The ALJ recommended a cease-and-desist order with respect to the 8(a)(1) violations and reinstatement and back pay for Rodriguez and Hayes. He also recommended a Gissel2 order requiring the company to recognize and bargain with the union.
The Board entered an order adopting the ALJ’s findings and recommendations on the 8(a)(1) violations and the discharges. By a 3-2 vote, and relying on Irving Air Chute Co., Inc., 149 N.L.R.B. 627 (1964), the Board declined to adopt the recommendation for a bargaining order, and it certified the results of the election, with the result that the union was not the bargaining agent. The Board held that it could not enter a bargaining order because the union had withdrawn its objections and there was not before the Board any meritorious objection to the election. The two dissenters urged that the pendency of a meritorious objection was not prerequisite to a bargaining order.
The General Counsel moved for reconsideration, and the Board entered a supplemental order in which it found that there had been a meritorious objection pending which was the predicate for a bargaining order, and it adopted in toto the remedial order originally recommended by the ALJ.
1. The 8(a)(1) violations.
We need not discuss the findings of many instances of coercive interrogation, threats of reprisals, and promises of benefits. They are described at more length in the ALJ’s order, quoted in part III below. The employer does not even contest many of them, recognizing that they rest on credibility choices. The Board also found a “multitude” of other acts displaying anti-union animus of the company and its supervisors (including distribution of improper preelection literature) which, though not alleged as independent violations, were relevant in assessing the violations that were alleged. The evidence supports these findings also.

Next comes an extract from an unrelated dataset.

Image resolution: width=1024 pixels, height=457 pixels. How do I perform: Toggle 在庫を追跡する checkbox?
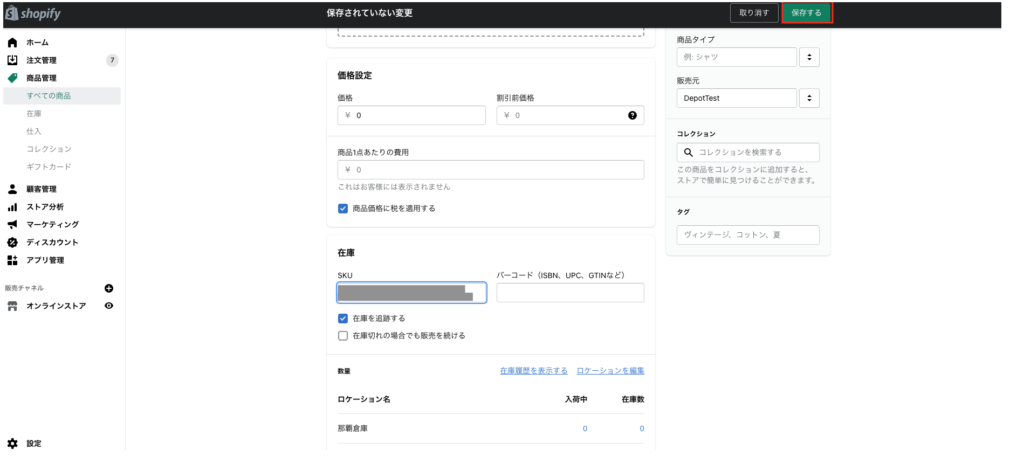coord(344,318)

Until November 15,1974, the company had a no-solicitation rule published in its employee handbook forbidding:
Circulating petitions, distributing any written or printed matter, or posting same such matter of any description on Company premises, including parking lots, without prior approval of Plant Manager.
The company admits that this rule was overbroad because it did not distinguish between working and nonworking time. See Mason & Hanger-Silas Mason, Inc., v. NLRB, 405 F.2d 1, 4 (CA5, 1968); NLRB v. Walton Manufacturing Co., 289 F.2d 177, 180-81 (CA5, 1961). The rule was presumptively invalid, and the company has not advanced any compelling business justification that might make it valid. See Walton Manufacturing Co., supra.
Effective November 15 the company adopted a new rule forbidding:
Circulating petitions, distributing any written or printed matter, soliciting, or posting same such matter of any description during working time in plant without prior approval of Plant Manager.
This limited the previous proscription to “in plant” and “during working time,” but it broadened the old rule to include “soliciting.” The Board acknowledges that the new rule is facially valid, but its orders require the company to cease and desist from maintaining or giving effect to it. The Board relies upon cases holding that discontinuance of an unfair practice is not a defense where other unfair practices indicate that the coercive effect of discontinued conduct has not been dissipated. The company insists that it committed no unfair practice with respect to solicitation rules because the old rule, though too broad, was *768never enforced. The evidence reveals that no one paid much attention to the old rule. But the mere existence of such a rule may violate the Act because of the possibility that it may chill the exercise of rights guaranteed by § 7. Utrad Corp. v. NLRB, 454 F.2d 520, 523-24 (CA7, 1971); see Walton Manufacturing Co., supra. Accepting ar-guendo the Board’s theory that despite its moribund nature the old rule still might have a chilling effect, we nevertheless decline to enforce the part of the order forbidding maintenance or enforcement of the new rule.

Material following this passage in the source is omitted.